Once Senate Majority Leader Mitch McConnell agreed to strip out language that would have reversed President Barack Obama's recent executive actions on immigration from the DHS measure, Democrats unified with conservatives in a 98-2 vote to move forward on a so-called clean bill. Even key Senate critics of not including the immigration provisions in the bill -- like Ted Cruz -- said they would not drag out passage of the bill through procedural delays that are at their disposal.

And though McConnell and House Speaker John Boehner hadn't talked to each other for two weeks, they huddled in the Senate leader's office for about 40 minutes on Wednesday.

Both McConnell and Boehner's offices were mum on what, if anything came out of their discussion and both downplayed the get-together as just "their regular weekly meeting."

Boehner holds his weekly press conference on Thursday but isn't expected to reveal next steps until the Senate votes. Multiple House GOP sources expect the House will try to change any clean bill the Senate sends over with some type of restriction on the White House's ability to implement its immigration policies and send it back to the Senate.

It's unclear how much time they will have to ping-pong the funding measure before the deadline on Friday.

Aides also expect both chambers could approve some short-term extension of current funding levels for a few days or a week to avoid a DHS shutdown.

Leading up to Wednesday's shift in tactics, the GOP leaders in the House and Senate had been effectively been pointing at each other to come up with an end game.

If Boehner allows a vote on a clean bill he would inflame those on the right in his party, as well as outside conservative groups who have zeroed in on this bill as the place to wage the fight on immigration. If he fails to approve funding for the agency he will be blamed for another government shutdown.

For now, House GOP members are pleased Boehner is trying to pressure on the Senate. But many conservatives are outwardly hostile toward McConnell, who they believe is undermining the party's pledge to oppose the President for going around Congress.

"The voters believed that in November Harry Reid was going to be dethroned and that the Senate was going to be controlled by Republicans. I'm sad that hasn't happened," Arizona Rep. Matt Salmon said, referring to the top Democrats in the Senate.

Alabama Rep. Mo Brooks said fellow Republicans equated McConnell's move to "surrender."

"There is no way on God's green earth that I am going to fund illegal conduct," Brooks said, insisting that the House-passed bill that tied DHS money with provisions to roll back the President's immigration's policies was the only acceptable plan.
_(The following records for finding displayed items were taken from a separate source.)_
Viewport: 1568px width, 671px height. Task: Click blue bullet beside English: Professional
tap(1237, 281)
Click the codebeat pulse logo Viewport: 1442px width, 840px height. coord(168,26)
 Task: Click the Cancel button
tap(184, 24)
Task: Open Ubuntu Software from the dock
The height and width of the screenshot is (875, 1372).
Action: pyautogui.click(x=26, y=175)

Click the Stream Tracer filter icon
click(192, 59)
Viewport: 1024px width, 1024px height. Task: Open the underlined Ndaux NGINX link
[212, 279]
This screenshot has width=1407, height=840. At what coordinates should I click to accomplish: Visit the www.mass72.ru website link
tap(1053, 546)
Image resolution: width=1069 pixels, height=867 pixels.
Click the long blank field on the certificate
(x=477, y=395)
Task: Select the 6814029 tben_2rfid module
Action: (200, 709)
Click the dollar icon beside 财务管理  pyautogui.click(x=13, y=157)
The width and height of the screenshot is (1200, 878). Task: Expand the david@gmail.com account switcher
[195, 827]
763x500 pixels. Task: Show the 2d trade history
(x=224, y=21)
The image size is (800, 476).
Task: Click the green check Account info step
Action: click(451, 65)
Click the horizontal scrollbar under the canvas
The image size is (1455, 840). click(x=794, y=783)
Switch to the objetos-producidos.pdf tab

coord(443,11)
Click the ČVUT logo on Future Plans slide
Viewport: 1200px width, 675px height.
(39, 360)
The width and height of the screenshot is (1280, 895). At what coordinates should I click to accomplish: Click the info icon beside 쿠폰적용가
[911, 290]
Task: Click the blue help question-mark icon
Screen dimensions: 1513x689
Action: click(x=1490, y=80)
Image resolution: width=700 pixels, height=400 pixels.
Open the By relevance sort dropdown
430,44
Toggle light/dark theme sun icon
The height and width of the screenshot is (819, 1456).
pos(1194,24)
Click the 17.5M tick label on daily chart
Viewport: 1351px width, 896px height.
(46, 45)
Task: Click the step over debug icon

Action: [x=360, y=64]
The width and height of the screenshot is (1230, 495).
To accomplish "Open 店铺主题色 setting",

Ohio Republican Jim Jordan, who heads a group of House conservatives, reiterated he and his colleagues were standing firm.

"No one wants a shutdown -- we've said that time and time again," Jordan said, "but we also took an oath to uphold the Constitution and we know in our hearts this is unconstitutional."

A few moderate House Republicans have said they could accept a clean spending bill, but multiple members told CNN after Wednesday's meeting that the majority of GOP members would oppose that proposal if it came up.

Homeland Security Secretary Jeh Johnson has been a regular public presence, warning about the impact for his agency of a shutdown. He's also continuing to make the rounds on Capitol Hill, appealing to members to find a way out before the deadline at midnight on Friday.